BAM Howard Gilman Opera House, NYC

May 25–27, 2007

Reviewed by Eva Yaa Asantewaa

Baba Chuck Davis is 70 years old and DanceAfrica—his gracious gift to the world—has just turned 30. The festival’s program notes includes a timeline of past seasons, abounds with names of ancestors and elders, and apparently accounts for everyone involved in manifesting this year’s production. Since it really does “take a village,” thank goodness Baba Chuck and his village are still no ways tired.

30 Years of DanceAfrica: Remember! Honor! Respect! An African Dance Odyssey was the brightest highlight of New York’s busy spring season. At a neat two hours, it was also one of the festival’s best paced shows.

Drummers and dancers from Kulu Mele African American Dance Ensemble (Philadelphia) called down spiritual beings from the Afro-Cuban tradition: the trickster-messenger Elegba; and Babalu-Aye, whose scruffy appearance belies his healing power. An eerily beautiful candle-lit memorial followed with an honor roll including Alvin Ailey, Betty Carter, Gregory Hines, Bob Marley, Charles Moore, and Pearl Primus and numerous others.

The Drumsong African Ballet Theater (Brooklyn) danced the expansive, exuberant SeneGambian sabar to a big, galloping pump-a-thump rhythm from splendid percussionists. In the finale, women dressed in glittering finery flung their arms and legs like stars bristling energy in all directions until the whole universe is ablaze.

Uganda’s exquisite Ndere Troupe (joined by BAM/Restoration DanceAfrica Ensemble) presented dances of welcome and war, courtship and power, totally bedazzling us with Okwerengyekyerera, a dance to foster wisdom and peace among all peoples. If you took the letters of its title and stacked them one on top of the other, they would resemble the towers of clay pots the women balanced atop their heads as they sashayed and shimmied with ease.

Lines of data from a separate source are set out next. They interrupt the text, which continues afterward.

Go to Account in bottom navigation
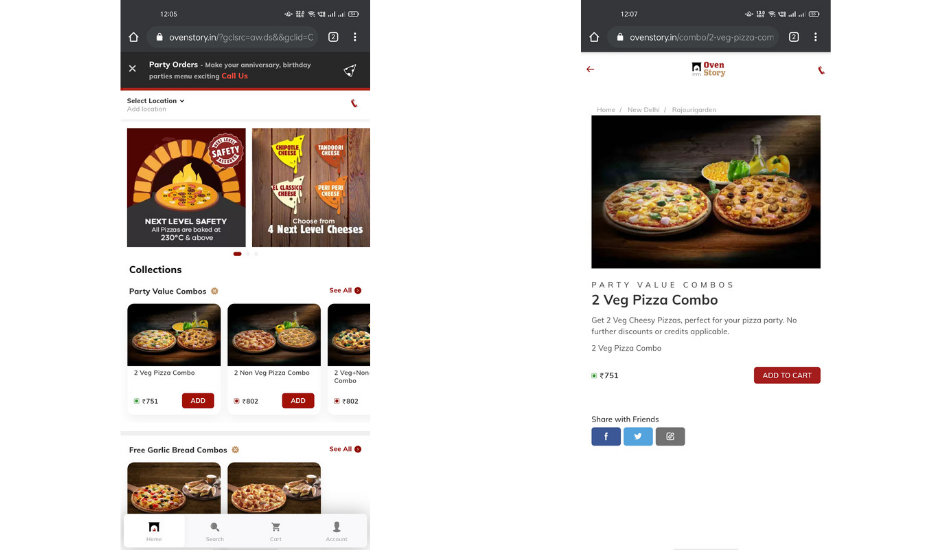Viewport: 950px width, 550px height. tap(336, 531)
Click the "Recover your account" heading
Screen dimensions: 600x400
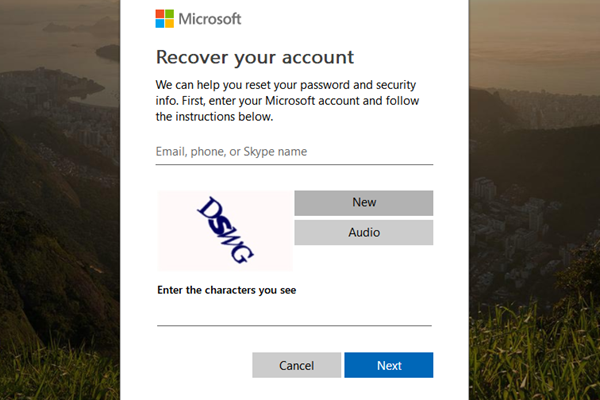pos(255,57)
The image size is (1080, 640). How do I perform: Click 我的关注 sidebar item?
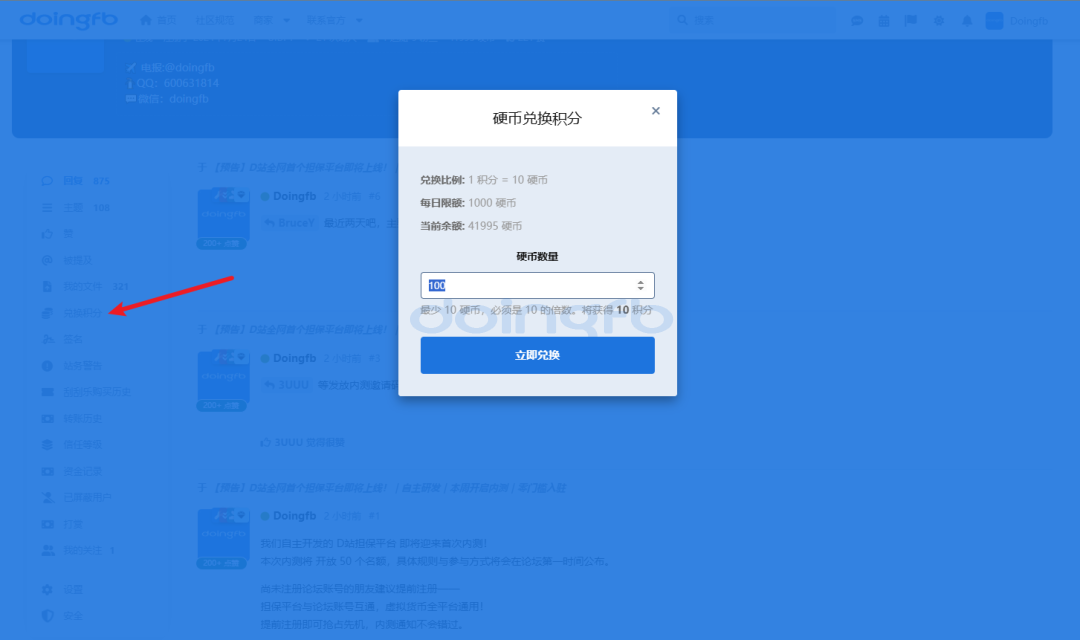[x=82, y=550]
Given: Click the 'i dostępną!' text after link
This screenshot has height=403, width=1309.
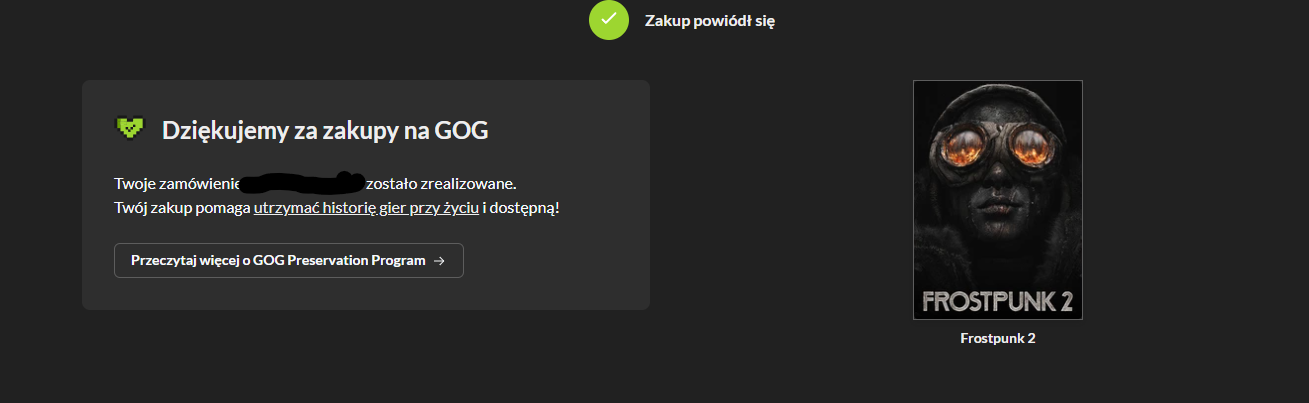Looking at the screenshot, I should (521, 209).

Most of this traditional dancing features forceful, repetitive movements rendered in unison by large choruses. To keep our interest, these troupes rely upon a kaleidoscope of colors and sounds, the performers’ energy and skill, and clever patterns that continuously reposition and interweave the ensembles’ subgroups. In Vision 5—A Question of Modesty, Harlem’s venerable Forces of Nature Dance Theatre takes a different approach. Choreographer Abdel R. Salaam employs a collage of ballet, modern, and African movements, performed with exacting beauty, to examine how religion has sought to control the bodies of African women. Although compact in time, Vision 5, like DanceAfrica, is large in spirit and import.